Fifteen hundred works later, Francisco Christich is a famously unknown artist. Some of his paintings hang on private walls (mine included, bearing his sublime "Cosmic Junkyard"), 500 are in storage while the other 1,000 "just slipped away." Of the three total murals in Taos, New Mexico, he painted two. In Bend his works are scattered across town, the most recent being outside the Wall Street Bar - three panels depicting a ghost town along Smith Rock, Klondike Kate, and a tall two-section piece showing the flow of the Deschutes. The images are striking, more so because Francisco hardly had any paint, "Green, blue, had to steal some red - It was fun, challenging to use exactly what I had."

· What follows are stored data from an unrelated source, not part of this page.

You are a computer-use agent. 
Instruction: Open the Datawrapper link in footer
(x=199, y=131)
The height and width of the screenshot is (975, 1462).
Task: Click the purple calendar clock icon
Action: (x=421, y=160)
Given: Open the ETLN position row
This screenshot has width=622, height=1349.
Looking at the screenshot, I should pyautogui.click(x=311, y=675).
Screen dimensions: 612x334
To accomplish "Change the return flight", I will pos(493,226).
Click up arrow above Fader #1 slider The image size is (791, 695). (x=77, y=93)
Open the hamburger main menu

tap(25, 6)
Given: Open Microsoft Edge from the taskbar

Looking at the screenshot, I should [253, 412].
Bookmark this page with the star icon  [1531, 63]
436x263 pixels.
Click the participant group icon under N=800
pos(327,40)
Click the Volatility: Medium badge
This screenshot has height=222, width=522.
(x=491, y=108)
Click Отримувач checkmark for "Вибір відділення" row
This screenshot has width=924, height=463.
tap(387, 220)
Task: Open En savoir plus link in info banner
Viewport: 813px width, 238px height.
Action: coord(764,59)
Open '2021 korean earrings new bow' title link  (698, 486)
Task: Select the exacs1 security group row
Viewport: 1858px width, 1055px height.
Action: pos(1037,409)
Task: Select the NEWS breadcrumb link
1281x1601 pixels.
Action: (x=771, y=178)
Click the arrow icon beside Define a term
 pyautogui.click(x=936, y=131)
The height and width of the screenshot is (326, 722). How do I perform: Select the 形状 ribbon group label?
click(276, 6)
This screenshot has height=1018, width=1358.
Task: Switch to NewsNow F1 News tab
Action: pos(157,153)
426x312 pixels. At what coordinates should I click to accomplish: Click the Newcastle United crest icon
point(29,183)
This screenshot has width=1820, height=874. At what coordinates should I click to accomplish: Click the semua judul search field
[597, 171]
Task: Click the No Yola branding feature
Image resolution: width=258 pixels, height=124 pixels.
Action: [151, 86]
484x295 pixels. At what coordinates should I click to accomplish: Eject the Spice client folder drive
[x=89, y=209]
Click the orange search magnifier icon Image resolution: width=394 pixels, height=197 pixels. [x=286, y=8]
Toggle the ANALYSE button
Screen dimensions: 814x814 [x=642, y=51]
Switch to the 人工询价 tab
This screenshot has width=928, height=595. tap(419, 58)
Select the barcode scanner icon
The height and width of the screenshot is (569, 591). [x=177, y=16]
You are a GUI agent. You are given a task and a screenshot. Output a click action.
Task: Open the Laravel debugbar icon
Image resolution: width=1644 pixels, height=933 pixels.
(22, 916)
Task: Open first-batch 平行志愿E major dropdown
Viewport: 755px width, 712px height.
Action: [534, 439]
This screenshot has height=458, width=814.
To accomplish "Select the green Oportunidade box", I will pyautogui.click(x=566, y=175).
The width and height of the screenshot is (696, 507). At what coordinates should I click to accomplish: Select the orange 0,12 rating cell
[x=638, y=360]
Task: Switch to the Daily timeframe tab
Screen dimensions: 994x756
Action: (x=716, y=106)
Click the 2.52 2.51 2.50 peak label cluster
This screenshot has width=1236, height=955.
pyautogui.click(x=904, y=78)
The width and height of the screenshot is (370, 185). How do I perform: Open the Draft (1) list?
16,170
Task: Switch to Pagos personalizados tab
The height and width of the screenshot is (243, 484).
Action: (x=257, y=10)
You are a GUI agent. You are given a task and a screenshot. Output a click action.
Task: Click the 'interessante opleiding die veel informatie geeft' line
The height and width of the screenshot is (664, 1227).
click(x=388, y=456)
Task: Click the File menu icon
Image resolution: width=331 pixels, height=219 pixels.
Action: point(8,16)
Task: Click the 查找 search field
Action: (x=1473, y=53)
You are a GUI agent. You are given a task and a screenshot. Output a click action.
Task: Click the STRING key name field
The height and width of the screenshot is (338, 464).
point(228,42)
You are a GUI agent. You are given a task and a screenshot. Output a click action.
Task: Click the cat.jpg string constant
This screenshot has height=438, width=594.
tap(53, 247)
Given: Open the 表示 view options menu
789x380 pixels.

He's being charitable today. The last time I saw Francisco he wasn't so merry, rather bitter. A room for rent has made all the difference. Francisco's been homeless for the past few months, hopping between couches and empty buildings. "You can only stay in a place so long, you gotta keep moving..." Nearly arrested on the westside for squatting weeks ago, he overheard a conversation between the building's owner and leaser and knew then the jig was up. Onto another place, this is nothing new; "I lived on the street in the '90s."
To know Francisco, look into his eyes. Talk to him. Buy him a beer for the effort; honor. The miracle of this man is his undeniable aura, however dire the situation or dour his spirit. For an artist to watch the rise of Bend as an artistic city, and to be ignored throughout, he has every right to feel slighted. But it runs deeper, and why Francisco deserves recognition - Because he seeks none. Instead of jealousy or angst he takes a long-view, ever the outsider, "I saw in the local arts magazine all the people at Art Walk smiling, drinking wine. That looks like fun."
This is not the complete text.